2 comments March 2nd, 2009at 06:59am Posted by Eli
The anti-tax diehards in El Paso and Colorado Springs are learning firsthand just what “small government” really means, but they still think it’s too big:
As property-tax rates tumble and sales-tax revenue evaporates, residents in the backyard of Douglas Bruce — the state’s leading evangelist of small government and small taxes — are learning just how small government can get. So far, voters have shown no inclination to part with any more tax dollars.
Now, local leaders are warning that with no fat left to cut, basic services such as law enforcement, courts, public health and child-abuse investigations are all in jeopardy.
El Paso County’s budget has shed $45 million over the past three years, clipped by the generosity of past tax-cutting county commissioners, stretched by the demands of a surging population and perpetually in the sights of limited-government forces.
“We don’t have enough funding to sustain our government at the level we need,” said El Paso County Commissioner Sallie Clark.
With the nation’s economy imploding, the city of Colorado Springs is feeling similar pain.
The impacts are widespread:
• For years, the health department has lacked the staff to inspect restaurants and other food providers twice a year, as required by state law. Department director Kandi Buckland said it’s no coincidence that “in 2008, preliminary data showed El Paso County had the largest number of food-borne illness” in the state.
• The health department has stopped inspecting day-care centers and won’t inspect swimming pools this summer. That might make swimmers queasy, considering that last year, the department closed 80 pools — including six contaminated with E. coli.
• The Sheriff’s Office has the same number of patrol deputies it had in 1998, when there were 70,000 fewer residents. In some parts of the county, it takes deputies 22 minutes — more than double the ideal time — to arrive when someone calls 911.
• Most county offices are closed on Friday.
• When gas prices peaked last summer, Sheriff Terry Maketa ordered patrol cars parked. Deputies stopped cruising and instead waited for calls to come in. DUI arrests plummeted.
A group that called itself Citizens for Effective Government hoped to put the brakes on some of this by persuading voters to pay another penny per dollar in sales tax. They estimated that would have generated $75 million a year.

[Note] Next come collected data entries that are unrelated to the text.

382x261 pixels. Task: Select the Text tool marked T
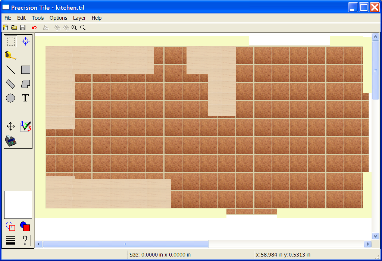click(x=25, y=98)
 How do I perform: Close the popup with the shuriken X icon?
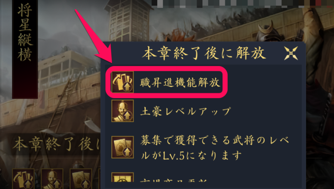point(291,53)
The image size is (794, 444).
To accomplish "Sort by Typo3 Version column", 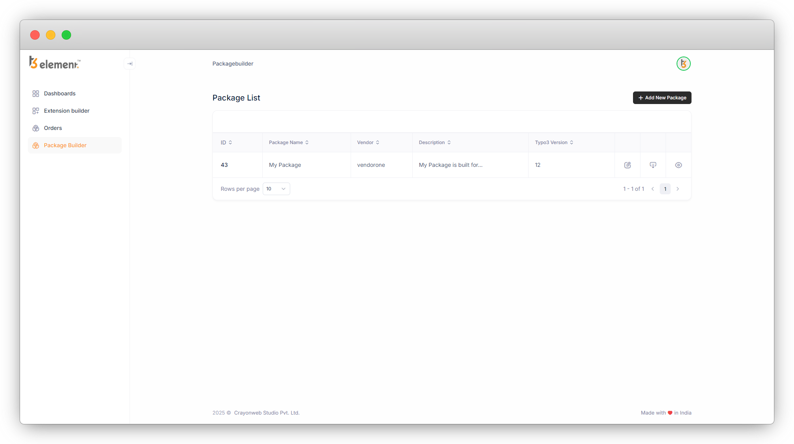I will point(554,143).
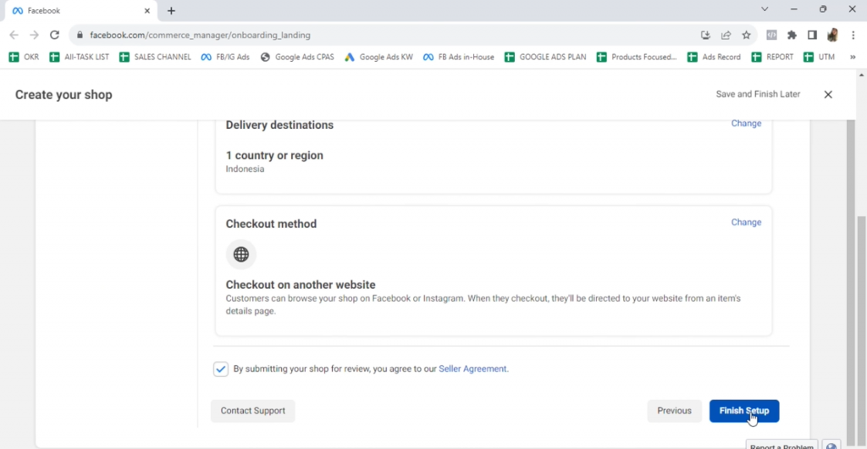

The proposal was routed by voters.
And rightly so, said the anti-taxman himself, Douglas Bruce.
“I know how much money they waste,” Bruce said. He writes about that topic on his website, which includes a 42-item list of what he calls wasteful county spending.
“They’re pouring money out like it’s a broken fire hydrant,” said the former county commissioner, who disputes the notion that the county budget is shrinking.
He also questions the need to pay county staff so much and for paid vacations. “Why are we paying people to have a vacation?”
Finley said city and county departments have done such a good job of making do with so little that many people haven’t actually felt the effects yet.
“I don’t think they understand until it impacts them directly. Until they walk up to the DMV and pull on a door and it’s locked because it’s Friday, and they have to pay a late fee because they waited until the last day or until they call 911 on the Eastern Plains and the sheriff can’t respond for an hour.”
People will only get it, Finley said, when it impacts them.
I think their grand Norquistian we-don’t-need-no-steenking-government experiment is very close to imploding, if it hasn’t already. And I’m having a really hard time feeling sorry for them. Small government is what the people of El Paso and Colorado Springs demanded, and small goverment is what they’ve got.